小学校の統合が進む兵庫県丹波市市島地域の認定こども園と小学校の教職員間で指導方針を共有すべく、初めての「市島地域幼少連携研修会」がライフピアいちじまであった。同地域内の2認定こども園、4小学校の教職員計約70人が参加。市島町上垣出身で、佛教大学教育学部の高見仁志教授(59)が講演し、「正解主義」にとらわれず、一人ひとりの個性を重視した指導の重要性を説いた。

同地域の認定こども園長、小学校長らが企画した。演題は「保幼子小連携―アプローチ期とスタート期」。高見教授は、教職員同士で意見交換する時間を多く設けながら、軽快な語り口で講演した。

幼少期の指導のポイントを説く高見教授

冒頭、幼少教育で共通して重視され、数値で計れない「非認知能力」で大切にしていることについて、教職員同士で意見交換。

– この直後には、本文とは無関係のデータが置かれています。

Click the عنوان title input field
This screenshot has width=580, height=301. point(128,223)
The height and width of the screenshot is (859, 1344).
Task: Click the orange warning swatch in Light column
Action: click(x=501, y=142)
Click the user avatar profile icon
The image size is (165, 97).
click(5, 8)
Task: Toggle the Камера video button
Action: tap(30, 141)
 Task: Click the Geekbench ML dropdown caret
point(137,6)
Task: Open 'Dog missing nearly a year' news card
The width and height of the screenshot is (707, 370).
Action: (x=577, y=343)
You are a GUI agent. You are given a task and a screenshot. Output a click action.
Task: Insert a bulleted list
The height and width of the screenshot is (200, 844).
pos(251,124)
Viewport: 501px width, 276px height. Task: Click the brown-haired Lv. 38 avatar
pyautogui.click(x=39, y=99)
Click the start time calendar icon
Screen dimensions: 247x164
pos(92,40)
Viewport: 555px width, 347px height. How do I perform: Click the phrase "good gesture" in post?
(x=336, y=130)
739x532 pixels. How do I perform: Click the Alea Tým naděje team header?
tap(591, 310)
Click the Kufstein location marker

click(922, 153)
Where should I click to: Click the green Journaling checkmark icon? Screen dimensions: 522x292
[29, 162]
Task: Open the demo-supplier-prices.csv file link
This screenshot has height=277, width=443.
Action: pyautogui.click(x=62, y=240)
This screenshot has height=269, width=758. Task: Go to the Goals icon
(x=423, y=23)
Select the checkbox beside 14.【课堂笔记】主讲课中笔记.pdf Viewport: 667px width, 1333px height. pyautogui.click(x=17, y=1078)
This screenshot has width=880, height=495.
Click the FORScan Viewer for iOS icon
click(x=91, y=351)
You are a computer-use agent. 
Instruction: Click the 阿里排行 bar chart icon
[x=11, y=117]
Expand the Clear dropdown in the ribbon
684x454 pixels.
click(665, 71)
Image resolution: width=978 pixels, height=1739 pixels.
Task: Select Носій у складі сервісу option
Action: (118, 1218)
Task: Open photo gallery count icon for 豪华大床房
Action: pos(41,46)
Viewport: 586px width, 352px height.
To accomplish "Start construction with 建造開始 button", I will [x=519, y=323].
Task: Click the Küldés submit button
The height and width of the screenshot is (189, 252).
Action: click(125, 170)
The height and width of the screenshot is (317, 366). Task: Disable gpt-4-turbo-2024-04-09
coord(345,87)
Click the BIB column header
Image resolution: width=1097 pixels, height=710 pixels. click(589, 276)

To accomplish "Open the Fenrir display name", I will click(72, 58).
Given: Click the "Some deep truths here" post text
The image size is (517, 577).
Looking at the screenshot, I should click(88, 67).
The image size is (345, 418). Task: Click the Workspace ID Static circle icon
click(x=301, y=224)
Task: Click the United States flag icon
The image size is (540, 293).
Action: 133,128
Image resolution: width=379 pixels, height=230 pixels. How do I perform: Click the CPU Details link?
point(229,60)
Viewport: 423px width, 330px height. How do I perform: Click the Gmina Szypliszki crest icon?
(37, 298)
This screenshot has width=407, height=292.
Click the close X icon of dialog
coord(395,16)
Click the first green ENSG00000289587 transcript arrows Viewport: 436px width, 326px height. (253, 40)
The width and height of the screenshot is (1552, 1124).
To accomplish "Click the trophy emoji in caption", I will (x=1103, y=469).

「思いやり。自分を大切にできれば、他人も大切にできる」「協調性」などの意見が出た。高見教授は「予測困難な『VUCA時代』だからこそ、人としての土台が重要になる」と語った。

また、世界トップクラスの水準とされ、視察で訪れたフィンランドと日本の教育を比較。意見交換など他人との相互作用を通じて学びを深めるのは共通しているが、日本で多く見られるような個人の意見を班でまとめ、学級内で共有するような活動はなかった。視察先の学校教諭に「どうしてシェアしないのか」と聞くと、「なぜ学級全体を意識する必要があるのか。全体を同じトーンにしてしまうような教師の働きかけが、子どもたちの自由な発想や学びの可能性を制限してしまわないか。先生が確認したいだけでは」と返されたという。

さらに、それぞれ形が違う容器に入っている水の量はどちらが多いかを比べる問いに対し、教室の外から雑巾を持ってきて「どっちが先に染み込むかで分かる」と答えた小学校の教え子の例を紹介。同じ形の容器に入れて比較するのが「赤本」の正解だが、高見教授は「間接比較」の思考ができているとして、学級通信で褒めたという。「大人の狭い考えや狙いに無理に引き込まず、子どもの『納得解』に可能性をみて」と伝えた。

また、竹田、前山の両小学校の教師が、認定こども園と連携して行っている取り組みを発表した。

認定こども園あいいくの丘幼稚園部主幹教諭は「同じ場で、園のことも知ってもらえて、小学校の取り組みも知れた。大事な会」、吉見小教諭は「『うまい』『下手』だけでなく、根底に感じている『楽しい』という気持ちを認めてあげられるように教えたい」と話した。